# [Problem description]
Return each line of the entries that holds the string "Screenshot".

# [Extracted entries]
- - - -

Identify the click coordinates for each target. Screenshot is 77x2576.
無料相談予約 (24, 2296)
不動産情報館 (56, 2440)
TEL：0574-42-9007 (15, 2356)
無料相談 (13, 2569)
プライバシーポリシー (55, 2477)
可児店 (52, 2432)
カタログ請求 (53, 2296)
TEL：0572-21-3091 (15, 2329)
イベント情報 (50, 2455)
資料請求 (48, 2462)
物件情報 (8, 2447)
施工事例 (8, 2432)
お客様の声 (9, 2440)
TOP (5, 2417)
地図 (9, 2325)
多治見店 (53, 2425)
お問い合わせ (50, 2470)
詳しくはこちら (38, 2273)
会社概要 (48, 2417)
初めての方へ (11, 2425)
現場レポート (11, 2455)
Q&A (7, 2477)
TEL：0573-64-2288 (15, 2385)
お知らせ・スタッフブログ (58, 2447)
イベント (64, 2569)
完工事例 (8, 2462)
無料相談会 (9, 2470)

- - - -

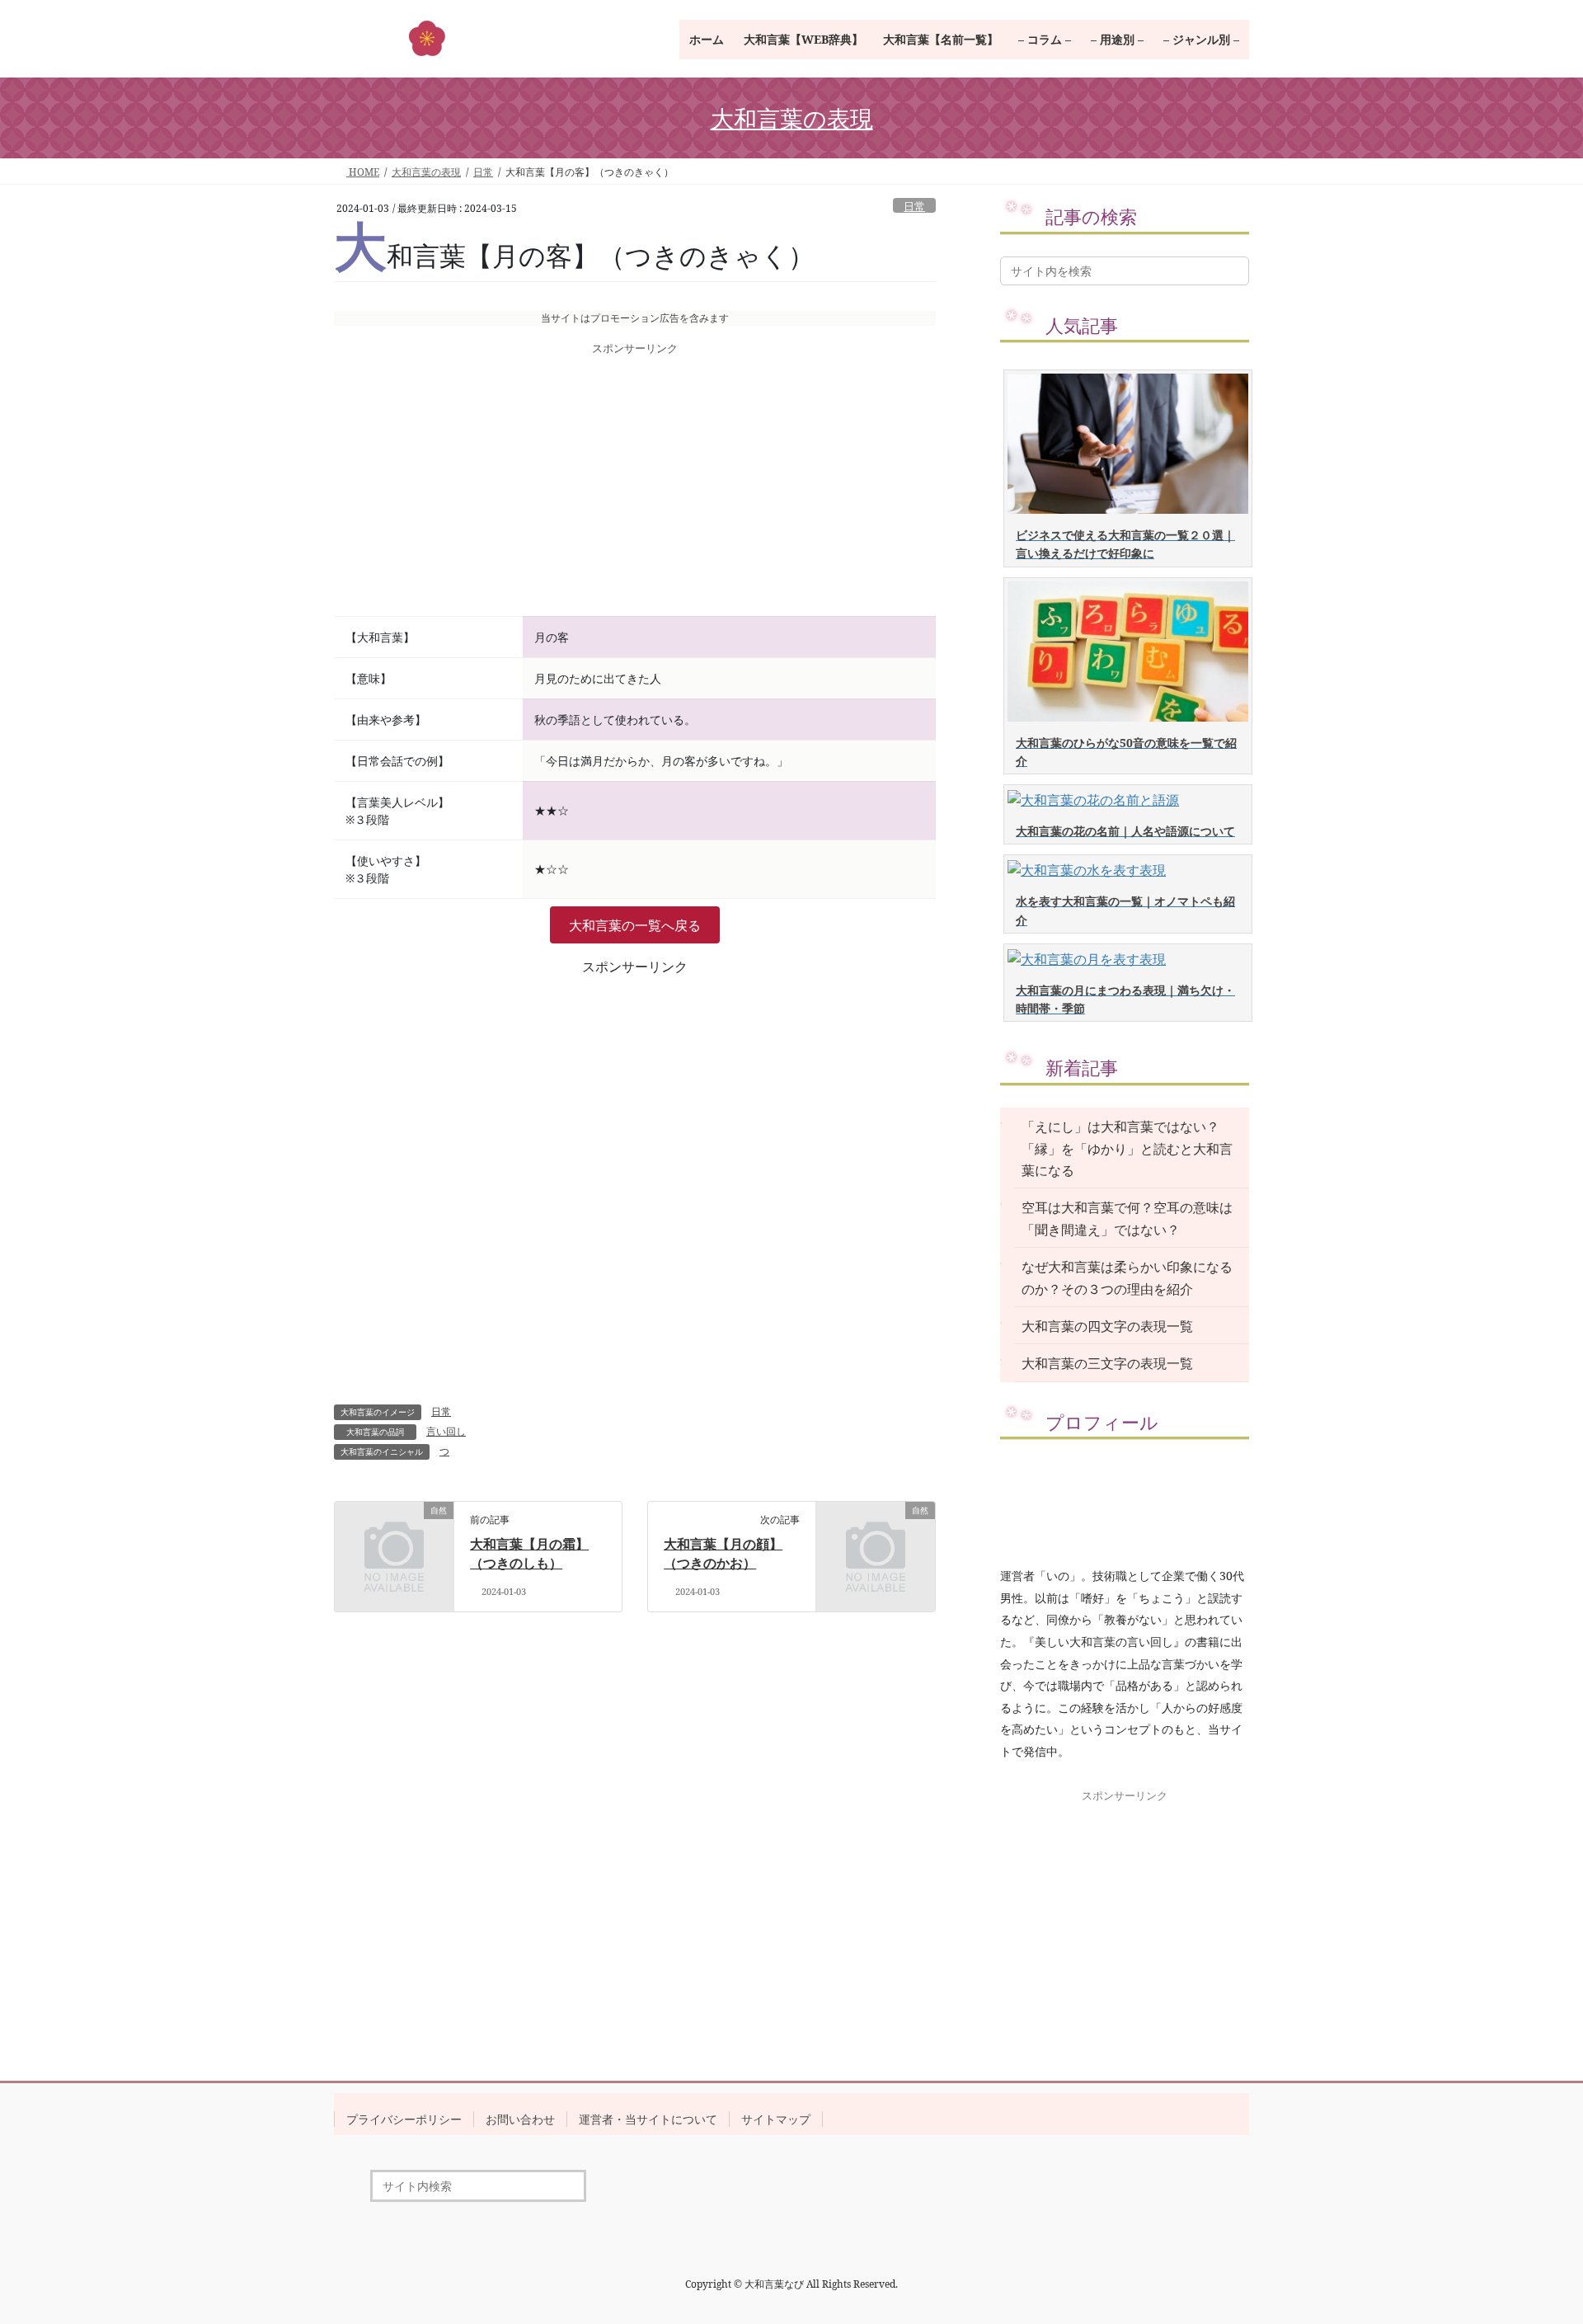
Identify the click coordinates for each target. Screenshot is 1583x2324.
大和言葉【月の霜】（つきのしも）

- - - -

# [Result of this exercise]
Identify the click coordinates for each target. Screenshot is 77x2576.
Identify the click coordinates for each target. Screenshot is 1583x2324.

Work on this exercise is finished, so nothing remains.